-- What you will do --
Down to the final line, write out the data below exactly.
(Provided information begins)
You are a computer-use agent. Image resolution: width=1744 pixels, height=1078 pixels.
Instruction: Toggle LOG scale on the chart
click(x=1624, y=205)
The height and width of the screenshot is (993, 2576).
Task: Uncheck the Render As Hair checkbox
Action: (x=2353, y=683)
(Provided information ends)
-- Finished task --
You are a computer-use agent. Image resolution: width=1744 pixels, height=1078 pixels.
Instruction: Toggle LOG scale on the chart
click(x=1624, y=205)
The height and width of the screenshot is (993, 2576).
Task: Uncheck the Render As Hair checkbox
Action: (x=2353, y=683)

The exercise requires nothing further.